__Your objective__:
From the data below, give the number of lines holding the word "card", with nothing else added.
------ Material for this exercise
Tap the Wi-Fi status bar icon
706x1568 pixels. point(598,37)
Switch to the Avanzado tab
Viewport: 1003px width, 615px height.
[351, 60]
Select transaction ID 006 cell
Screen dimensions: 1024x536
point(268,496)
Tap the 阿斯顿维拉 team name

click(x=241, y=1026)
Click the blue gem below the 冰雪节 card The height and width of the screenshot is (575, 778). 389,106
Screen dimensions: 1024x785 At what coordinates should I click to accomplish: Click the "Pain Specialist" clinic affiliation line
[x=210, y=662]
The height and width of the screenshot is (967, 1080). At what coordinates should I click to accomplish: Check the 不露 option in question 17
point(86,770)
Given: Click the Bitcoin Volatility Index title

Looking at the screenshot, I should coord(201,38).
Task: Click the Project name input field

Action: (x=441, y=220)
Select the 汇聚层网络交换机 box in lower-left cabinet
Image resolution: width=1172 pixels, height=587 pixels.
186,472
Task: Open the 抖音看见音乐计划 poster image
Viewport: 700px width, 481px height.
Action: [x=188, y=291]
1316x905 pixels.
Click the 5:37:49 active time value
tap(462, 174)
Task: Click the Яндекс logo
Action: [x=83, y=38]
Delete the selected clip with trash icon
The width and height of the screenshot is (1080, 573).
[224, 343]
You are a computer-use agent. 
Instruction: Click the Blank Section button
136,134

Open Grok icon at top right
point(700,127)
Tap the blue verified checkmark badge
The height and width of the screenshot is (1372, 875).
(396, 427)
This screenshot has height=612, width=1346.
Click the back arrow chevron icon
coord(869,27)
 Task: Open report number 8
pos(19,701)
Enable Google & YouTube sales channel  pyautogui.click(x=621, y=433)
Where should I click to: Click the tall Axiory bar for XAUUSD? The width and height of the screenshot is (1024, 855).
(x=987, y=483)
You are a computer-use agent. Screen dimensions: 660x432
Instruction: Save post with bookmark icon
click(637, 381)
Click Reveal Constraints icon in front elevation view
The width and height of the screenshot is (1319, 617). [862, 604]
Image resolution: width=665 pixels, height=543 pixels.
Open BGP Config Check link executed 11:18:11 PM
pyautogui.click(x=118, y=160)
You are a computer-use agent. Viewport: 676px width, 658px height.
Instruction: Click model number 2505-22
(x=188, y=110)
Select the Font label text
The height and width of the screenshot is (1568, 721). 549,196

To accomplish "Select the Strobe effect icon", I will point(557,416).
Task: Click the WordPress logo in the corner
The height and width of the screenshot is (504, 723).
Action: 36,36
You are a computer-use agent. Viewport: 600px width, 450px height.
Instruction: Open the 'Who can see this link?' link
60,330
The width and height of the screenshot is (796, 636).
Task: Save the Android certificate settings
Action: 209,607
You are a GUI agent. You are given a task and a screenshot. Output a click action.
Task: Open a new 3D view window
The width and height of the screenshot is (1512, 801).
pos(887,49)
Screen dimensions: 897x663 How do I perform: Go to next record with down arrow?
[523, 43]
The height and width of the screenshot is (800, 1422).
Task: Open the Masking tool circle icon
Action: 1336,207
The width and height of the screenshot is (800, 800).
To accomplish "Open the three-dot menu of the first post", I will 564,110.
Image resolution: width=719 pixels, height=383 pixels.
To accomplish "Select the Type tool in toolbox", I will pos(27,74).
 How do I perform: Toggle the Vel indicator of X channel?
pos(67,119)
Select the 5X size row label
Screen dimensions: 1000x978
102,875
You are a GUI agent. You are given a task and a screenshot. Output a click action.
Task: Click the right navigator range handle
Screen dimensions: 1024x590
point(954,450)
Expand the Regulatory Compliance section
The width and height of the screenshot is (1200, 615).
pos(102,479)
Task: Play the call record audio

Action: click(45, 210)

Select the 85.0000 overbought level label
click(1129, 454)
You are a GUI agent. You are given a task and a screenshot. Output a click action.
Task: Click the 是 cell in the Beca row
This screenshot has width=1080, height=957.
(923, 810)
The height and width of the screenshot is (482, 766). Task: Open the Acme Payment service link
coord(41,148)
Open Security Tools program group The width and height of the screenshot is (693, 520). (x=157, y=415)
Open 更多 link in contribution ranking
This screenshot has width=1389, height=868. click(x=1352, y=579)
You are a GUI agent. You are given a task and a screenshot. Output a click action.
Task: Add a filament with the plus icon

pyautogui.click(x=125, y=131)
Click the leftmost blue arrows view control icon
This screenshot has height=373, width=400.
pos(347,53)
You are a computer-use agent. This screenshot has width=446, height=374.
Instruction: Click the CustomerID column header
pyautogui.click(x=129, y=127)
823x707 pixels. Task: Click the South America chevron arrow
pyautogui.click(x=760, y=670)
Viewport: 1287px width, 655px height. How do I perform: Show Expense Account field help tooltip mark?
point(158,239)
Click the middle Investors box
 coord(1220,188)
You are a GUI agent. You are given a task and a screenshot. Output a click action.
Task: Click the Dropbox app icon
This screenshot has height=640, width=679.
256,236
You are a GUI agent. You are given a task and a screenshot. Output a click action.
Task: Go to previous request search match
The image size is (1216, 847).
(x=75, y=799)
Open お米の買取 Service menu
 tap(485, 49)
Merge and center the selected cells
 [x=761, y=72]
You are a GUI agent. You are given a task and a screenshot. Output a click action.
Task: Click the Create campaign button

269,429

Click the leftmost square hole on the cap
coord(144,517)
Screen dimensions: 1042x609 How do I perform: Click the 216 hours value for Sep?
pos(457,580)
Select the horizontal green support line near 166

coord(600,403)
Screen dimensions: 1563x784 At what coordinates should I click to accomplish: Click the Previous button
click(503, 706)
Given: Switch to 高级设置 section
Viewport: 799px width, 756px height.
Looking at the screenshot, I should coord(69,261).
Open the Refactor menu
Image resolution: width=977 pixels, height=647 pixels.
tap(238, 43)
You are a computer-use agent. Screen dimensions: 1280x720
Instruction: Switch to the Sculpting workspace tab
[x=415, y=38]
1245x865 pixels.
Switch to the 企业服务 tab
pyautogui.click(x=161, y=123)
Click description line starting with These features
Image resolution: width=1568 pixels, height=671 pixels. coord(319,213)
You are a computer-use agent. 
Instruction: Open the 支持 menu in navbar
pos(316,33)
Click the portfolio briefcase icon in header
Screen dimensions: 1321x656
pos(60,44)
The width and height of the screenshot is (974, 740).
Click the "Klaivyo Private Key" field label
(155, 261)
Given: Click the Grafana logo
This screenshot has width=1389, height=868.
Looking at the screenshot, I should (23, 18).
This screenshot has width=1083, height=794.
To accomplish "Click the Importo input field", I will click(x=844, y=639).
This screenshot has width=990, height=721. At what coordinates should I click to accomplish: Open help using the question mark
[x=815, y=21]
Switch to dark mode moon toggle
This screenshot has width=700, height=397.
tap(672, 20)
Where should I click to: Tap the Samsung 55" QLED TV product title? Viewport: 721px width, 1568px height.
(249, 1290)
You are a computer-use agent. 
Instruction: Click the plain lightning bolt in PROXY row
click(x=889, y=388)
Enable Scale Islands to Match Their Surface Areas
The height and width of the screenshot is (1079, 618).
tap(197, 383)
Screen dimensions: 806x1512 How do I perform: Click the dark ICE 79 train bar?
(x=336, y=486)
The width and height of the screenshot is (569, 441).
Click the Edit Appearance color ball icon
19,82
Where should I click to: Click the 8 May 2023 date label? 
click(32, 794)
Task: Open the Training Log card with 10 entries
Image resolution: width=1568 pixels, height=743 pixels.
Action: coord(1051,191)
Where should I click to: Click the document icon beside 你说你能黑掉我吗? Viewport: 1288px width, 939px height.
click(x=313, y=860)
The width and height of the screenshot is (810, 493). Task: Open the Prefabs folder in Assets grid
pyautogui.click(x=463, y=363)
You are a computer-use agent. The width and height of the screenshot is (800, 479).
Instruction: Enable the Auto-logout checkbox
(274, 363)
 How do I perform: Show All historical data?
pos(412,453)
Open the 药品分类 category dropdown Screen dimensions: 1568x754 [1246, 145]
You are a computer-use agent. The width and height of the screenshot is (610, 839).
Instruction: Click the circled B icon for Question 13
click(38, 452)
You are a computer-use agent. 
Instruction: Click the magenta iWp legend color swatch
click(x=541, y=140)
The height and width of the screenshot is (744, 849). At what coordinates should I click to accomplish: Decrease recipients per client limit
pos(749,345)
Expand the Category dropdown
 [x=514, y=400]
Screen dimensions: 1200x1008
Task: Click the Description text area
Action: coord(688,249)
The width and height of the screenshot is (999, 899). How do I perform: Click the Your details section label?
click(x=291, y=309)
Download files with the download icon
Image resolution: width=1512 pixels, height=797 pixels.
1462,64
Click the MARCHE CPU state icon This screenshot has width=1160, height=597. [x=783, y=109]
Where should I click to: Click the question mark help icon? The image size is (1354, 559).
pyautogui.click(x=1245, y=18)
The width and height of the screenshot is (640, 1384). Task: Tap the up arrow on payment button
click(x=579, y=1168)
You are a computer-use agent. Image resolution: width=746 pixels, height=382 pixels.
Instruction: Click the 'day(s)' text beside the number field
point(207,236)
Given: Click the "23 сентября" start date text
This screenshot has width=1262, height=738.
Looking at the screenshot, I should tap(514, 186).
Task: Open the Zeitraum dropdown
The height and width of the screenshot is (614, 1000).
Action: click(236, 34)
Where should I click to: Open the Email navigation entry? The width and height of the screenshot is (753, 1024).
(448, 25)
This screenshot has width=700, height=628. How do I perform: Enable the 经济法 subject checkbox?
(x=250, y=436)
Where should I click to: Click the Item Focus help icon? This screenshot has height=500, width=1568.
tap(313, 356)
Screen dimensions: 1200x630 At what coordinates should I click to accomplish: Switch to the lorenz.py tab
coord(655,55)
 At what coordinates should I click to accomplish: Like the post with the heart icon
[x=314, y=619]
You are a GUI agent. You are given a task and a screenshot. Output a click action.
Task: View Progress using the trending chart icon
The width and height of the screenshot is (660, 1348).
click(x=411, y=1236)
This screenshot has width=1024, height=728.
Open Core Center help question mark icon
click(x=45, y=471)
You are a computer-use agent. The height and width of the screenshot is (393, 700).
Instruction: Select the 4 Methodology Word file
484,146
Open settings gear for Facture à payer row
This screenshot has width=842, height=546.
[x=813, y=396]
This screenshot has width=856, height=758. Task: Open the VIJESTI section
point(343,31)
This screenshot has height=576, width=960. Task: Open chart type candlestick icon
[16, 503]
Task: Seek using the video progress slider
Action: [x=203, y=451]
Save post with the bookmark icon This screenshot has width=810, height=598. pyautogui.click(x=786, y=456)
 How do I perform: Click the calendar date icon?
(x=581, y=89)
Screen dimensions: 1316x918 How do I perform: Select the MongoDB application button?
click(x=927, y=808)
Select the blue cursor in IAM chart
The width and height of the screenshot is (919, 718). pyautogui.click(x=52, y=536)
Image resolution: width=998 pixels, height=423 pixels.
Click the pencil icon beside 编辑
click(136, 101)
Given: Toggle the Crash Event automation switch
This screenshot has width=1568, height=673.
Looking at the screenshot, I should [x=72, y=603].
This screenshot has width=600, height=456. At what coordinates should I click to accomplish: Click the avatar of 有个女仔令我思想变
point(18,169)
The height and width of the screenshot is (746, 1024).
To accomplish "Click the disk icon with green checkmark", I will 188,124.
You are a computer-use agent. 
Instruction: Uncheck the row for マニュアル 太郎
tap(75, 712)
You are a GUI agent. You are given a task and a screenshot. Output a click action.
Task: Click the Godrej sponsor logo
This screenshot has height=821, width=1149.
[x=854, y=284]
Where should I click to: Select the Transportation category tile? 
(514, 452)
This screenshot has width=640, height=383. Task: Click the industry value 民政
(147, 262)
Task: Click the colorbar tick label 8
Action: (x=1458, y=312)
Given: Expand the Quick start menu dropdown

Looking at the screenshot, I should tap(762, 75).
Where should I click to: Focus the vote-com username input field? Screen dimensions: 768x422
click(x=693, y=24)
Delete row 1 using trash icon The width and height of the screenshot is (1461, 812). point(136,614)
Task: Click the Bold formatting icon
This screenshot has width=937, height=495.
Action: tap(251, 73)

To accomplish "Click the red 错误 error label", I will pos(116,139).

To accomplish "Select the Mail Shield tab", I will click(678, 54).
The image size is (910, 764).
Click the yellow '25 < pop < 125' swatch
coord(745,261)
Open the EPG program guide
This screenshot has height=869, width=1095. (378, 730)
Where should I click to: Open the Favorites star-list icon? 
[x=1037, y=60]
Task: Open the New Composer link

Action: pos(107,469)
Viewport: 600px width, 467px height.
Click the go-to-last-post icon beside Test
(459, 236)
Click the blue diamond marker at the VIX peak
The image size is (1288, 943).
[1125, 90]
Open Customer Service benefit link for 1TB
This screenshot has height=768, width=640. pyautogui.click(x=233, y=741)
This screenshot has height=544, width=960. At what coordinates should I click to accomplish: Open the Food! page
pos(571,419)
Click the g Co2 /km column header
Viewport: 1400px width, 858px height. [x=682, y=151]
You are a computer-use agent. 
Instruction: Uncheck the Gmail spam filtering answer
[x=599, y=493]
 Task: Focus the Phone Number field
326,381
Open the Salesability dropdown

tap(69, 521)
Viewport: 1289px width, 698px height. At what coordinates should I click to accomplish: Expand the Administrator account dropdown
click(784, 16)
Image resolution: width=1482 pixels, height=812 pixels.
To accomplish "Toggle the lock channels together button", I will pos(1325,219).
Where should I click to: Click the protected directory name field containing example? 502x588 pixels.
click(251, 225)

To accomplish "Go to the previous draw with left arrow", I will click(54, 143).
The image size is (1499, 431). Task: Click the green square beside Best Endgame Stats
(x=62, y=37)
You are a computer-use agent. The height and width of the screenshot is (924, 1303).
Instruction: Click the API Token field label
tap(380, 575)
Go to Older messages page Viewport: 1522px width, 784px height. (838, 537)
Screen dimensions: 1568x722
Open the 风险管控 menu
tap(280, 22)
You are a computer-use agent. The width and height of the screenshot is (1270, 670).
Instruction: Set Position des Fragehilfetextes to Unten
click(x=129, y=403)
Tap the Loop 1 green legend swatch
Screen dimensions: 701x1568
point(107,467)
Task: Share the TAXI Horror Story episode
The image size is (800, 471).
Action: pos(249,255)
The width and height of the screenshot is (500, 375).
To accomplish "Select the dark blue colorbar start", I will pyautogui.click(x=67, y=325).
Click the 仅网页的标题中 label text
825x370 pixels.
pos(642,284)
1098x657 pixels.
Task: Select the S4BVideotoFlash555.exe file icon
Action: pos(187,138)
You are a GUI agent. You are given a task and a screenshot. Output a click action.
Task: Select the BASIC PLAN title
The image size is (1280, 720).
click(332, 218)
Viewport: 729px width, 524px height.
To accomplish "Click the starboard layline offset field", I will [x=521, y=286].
------------
__Response below__:
2